(Beginning of SOURCE TEXT)

Python Sorting and File input-output

March 08, 2018

The easiest way to sort is with the sorted(list) function, which takes a list and returns a new list with those elements in sorted order. The original list is not changed.

a = [5, 1, 4, 3]
print sorted(a)  ## [1, 3, 4, 5]
print a  ## [5, 1, 4, 3]

It’s most common to pass a list into the sorted() function, but in fact it can take as input any sort of iterable collection. The older list.sort() method is an alternative detailed below. The sorted() function seems easier to use compared to sort(), so I recommend using sorted().

The sorted() function can be customized through optional arguments. The sorted() optional argument reverse=True, e.g. sorted(list, reverse=True), makes it sort backwards.

strs = ['aa', 'BB', 'zz', 'CC']
print sorted(strs)  ## ['BB', 'CC', 'aa', 'zz'] (case sensitive)
print sorted(strs, reverse=True)   ## ['zz', 'aa', 'CC', 'BB']

Custom Sorting

For more complex custom sorting, sorted() takes an optional key= specifying a key function that transforms each element before comparison. The key function takes in 1 value and returns 1 value, and the returned “proxy” value is used for the comparisons within the sort.

(End of SOURCE TEXT)
(Beginning of INFORMATION GIVEN)

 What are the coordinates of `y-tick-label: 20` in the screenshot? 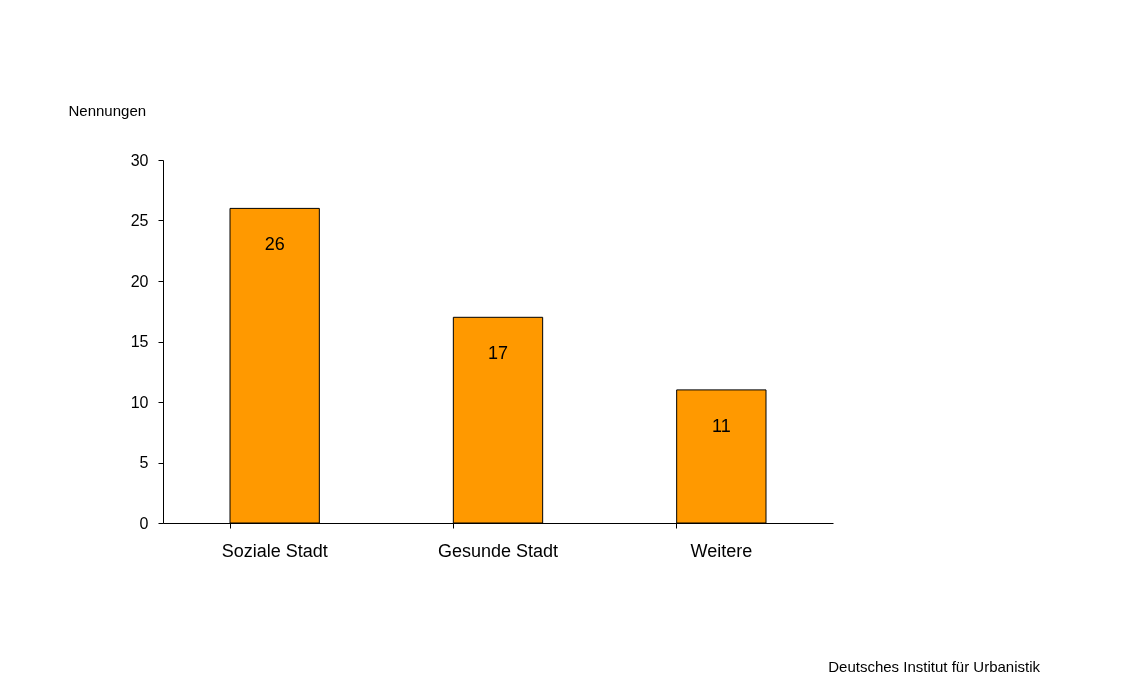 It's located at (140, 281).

(End of INFORMATION GIVEN)
(Beginning of INFORMATION GIVEN)

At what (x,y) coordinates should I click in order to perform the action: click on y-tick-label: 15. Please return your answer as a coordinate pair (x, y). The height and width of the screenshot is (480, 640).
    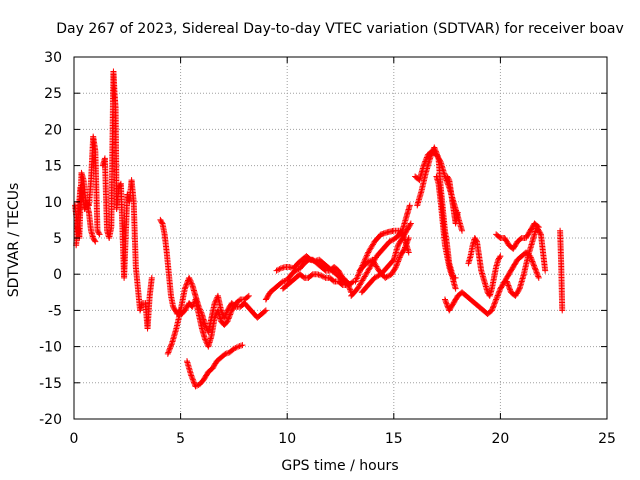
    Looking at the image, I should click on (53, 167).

(End of INFORMATION GIVEN)
(Beginning of INFORMATION GIVEN)

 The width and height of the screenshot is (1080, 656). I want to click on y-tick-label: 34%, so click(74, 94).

(End of INFORMATION GIVEN)

■ **TASKS TO PERFORM**
**1.** Repeat the stretch of the Python sorting text from "The easiest way" through "is not changed." word for word.
**2.** According to the Python sorting text, what does passing reverse=True to sorted() do?
The data plays no part in this work.

■ **EXERCISE ANSWERS**
**1.**
The easiest way to sort is with the sorted(list) function, which takes a list and returns a new list with those elements in sorted order. The original list is not changed.

**2.** It makes sorted() sort backwards.